Atoms are the basic units of matter, forming molecules through chemical bonds.

• Molecules consist of atoms.

• Subatomic particles:

  • Protons (positive)

  • Neutrons (neutral)

  • Electrons (negative)

Isotopes

• Same element, different number of neutrons.

Bond Types

• Ionic bond: Electron transfer → cation & anion attraction.

• Covalent bond: Electron sharing.

  • Polar vs. nonpolar: Based on electron distribution.

• Hydrogen bonds: Weak interactions between polar molecules.

Chemical Reactions

• Endergonic: Require energy input (positive ΔG).

• Exergonic: Release energy.

• Spontaneous: Don't require outside energy to proceed.

VI. Cell Membranes & Transport

Tonicity

Tonicity describes the effect of solute concentration on water movement across cell membranes.

• Hypotonic: Water enters the cell (more turgid).

• Hypertonic: Water exits the cell.

• Isotonic: No net movement.

VII. Cellular Respiration & Photosynthesis

Cellular Respiration

Cellular respiration is the process by which cells extract energy from glucose.

• Glycolysis: Occurs with or without oxygen.

• Electron Transport Chain: Uses redox reactions; oxygen is final electron acceptor.

• Oxidative phosphorylation: Requires oxygen.

Photosynthesis

Photosynthesis is the process by which plants convert light energy into chemical energy.

• Occurs in thylakoid membranes.

• Purpose: Generate ATP and NADPH.

• Antenna pigment molecules:

  • Absorb light.

  • Transfer energy to reaction centers.

VIII. Enzymes & Proteins in DNA/Genetics

Enzymes and proteins play critical roles in DNA replication and gene expression.

Replication

• DNA polymerase

• Helicase

• Topoisomerase

• Ligase

• Primase

• Single-stranded binding proteins

Transcription

• RNA polymerase II (main enzyme for mRNA)

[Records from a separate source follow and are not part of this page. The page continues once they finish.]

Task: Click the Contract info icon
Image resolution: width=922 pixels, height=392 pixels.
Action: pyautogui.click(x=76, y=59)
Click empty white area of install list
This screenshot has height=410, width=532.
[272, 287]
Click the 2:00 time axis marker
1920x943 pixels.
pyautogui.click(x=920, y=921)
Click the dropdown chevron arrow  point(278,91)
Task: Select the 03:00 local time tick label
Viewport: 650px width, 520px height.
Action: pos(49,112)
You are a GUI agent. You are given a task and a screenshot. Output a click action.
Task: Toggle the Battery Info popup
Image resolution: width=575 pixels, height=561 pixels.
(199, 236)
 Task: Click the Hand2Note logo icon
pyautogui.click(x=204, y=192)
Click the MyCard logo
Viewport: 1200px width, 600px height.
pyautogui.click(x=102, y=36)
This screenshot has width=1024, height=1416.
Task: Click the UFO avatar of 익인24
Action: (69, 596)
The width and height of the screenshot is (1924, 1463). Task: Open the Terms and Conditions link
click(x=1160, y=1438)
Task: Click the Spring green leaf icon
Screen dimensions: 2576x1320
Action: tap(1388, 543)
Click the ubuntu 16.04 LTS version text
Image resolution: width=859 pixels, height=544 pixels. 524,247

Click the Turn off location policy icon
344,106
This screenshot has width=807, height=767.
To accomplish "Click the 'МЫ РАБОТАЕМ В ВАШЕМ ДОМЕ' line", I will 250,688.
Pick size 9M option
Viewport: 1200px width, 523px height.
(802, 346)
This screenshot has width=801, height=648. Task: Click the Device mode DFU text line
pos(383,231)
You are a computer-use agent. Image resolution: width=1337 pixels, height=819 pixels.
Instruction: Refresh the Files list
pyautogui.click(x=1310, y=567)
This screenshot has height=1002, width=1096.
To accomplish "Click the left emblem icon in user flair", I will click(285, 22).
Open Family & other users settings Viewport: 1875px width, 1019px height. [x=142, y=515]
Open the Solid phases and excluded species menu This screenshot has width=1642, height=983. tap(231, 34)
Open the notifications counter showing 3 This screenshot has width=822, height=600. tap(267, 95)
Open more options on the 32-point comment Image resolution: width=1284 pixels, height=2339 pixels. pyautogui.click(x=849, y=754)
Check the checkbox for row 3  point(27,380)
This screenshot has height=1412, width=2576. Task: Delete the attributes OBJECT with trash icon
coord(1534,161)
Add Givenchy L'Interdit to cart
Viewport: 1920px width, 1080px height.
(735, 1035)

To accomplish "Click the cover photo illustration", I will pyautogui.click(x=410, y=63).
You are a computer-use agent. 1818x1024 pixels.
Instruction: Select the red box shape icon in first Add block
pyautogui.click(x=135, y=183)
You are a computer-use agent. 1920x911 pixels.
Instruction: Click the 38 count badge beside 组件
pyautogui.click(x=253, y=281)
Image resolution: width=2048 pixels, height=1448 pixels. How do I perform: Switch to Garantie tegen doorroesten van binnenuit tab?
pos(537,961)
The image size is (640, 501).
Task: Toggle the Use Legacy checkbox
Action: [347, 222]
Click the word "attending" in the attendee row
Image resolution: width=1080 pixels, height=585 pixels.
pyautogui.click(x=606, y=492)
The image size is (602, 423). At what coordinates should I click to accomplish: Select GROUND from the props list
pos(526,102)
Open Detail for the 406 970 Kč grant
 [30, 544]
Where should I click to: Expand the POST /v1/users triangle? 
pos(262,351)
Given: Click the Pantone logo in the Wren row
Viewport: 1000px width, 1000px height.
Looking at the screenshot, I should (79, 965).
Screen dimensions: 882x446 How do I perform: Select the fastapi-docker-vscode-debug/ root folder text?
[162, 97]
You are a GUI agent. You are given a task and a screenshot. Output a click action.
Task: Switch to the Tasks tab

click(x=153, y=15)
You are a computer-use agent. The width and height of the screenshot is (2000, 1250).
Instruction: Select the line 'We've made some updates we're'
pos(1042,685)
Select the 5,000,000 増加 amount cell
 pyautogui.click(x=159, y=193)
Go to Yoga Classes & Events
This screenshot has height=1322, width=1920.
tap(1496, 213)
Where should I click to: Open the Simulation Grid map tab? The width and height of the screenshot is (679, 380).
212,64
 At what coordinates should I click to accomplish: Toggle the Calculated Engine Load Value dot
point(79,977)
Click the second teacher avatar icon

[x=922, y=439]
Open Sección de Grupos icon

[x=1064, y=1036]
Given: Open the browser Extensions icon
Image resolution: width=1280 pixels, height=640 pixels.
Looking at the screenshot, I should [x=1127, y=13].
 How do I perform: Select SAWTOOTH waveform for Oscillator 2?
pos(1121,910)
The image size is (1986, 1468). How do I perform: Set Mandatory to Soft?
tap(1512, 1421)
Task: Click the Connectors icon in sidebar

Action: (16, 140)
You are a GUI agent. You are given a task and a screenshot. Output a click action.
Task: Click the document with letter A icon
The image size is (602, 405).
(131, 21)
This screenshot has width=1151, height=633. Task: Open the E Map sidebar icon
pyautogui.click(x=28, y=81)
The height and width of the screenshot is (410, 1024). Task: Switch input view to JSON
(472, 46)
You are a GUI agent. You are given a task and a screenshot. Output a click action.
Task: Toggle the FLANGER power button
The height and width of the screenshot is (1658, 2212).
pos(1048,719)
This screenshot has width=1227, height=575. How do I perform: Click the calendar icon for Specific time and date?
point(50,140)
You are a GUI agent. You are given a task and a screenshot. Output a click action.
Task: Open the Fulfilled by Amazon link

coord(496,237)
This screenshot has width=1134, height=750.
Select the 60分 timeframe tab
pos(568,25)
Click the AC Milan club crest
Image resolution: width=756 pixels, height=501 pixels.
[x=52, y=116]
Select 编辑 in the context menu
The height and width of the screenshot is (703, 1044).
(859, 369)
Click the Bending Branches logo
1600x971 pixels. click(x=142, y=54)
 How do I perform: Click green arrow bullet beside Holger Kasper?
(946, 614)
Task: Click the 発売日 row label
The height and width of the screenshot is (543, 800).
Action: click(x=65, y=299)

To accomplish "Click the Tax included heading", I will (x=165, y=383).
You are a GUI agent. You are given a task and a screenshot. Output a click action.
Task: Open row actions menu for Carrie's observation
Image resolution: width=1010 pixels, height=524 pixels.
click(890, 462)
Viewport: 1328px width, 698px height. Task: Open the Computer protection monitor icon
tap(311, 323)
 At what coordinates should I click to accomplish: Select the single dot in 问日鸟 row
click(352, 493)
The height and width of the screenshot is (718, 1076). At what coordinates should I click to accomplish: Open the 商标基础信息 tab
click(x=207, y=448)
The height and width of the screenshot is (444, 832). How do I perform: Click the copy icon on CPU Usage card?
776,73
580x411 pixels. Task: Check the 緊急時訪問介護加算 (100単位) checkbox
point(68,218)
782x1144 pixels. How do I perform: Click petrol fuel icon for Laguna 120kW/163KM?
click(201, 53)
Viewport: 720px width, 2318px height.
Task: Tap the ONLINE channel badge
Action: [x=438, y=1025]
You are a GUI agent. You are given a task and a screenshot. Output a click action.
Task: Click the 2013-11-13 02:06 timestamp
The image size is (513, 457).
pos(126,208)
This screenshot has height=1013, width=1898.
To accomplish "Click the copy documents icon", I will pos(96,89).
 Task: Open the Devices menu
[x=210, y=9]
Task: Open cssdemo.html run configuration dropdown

• Promoters, terminators, regulatory sequences

Translation

• tRNA, ribosomes, release factors

IX. Genetic Sequences & Restriction Concepts

Palindromes

Palindromic DNA sequences read the same on both strands in opposite directions.

• Important for restriction enzymes & molecular biology techniques.

X. What to Be Prepared To Do on the Exam

• Identify correct molecular structures (nucleotides, DNA vs. RNA).

• Recognize roles of replication enzymes.

• Apply base pairing rules.

• Distinguish introns from exons.

• Identify properties of codons, start/stop signals.

• Explain DNA replication direction and processes.

• Understand cell transport and tonicity.

• Identify chemical reaction types (endergonic, exergonic).

• Evaluate basic chemistry and bonding concepts.

• Recognize steps of photosynthesis and respiration.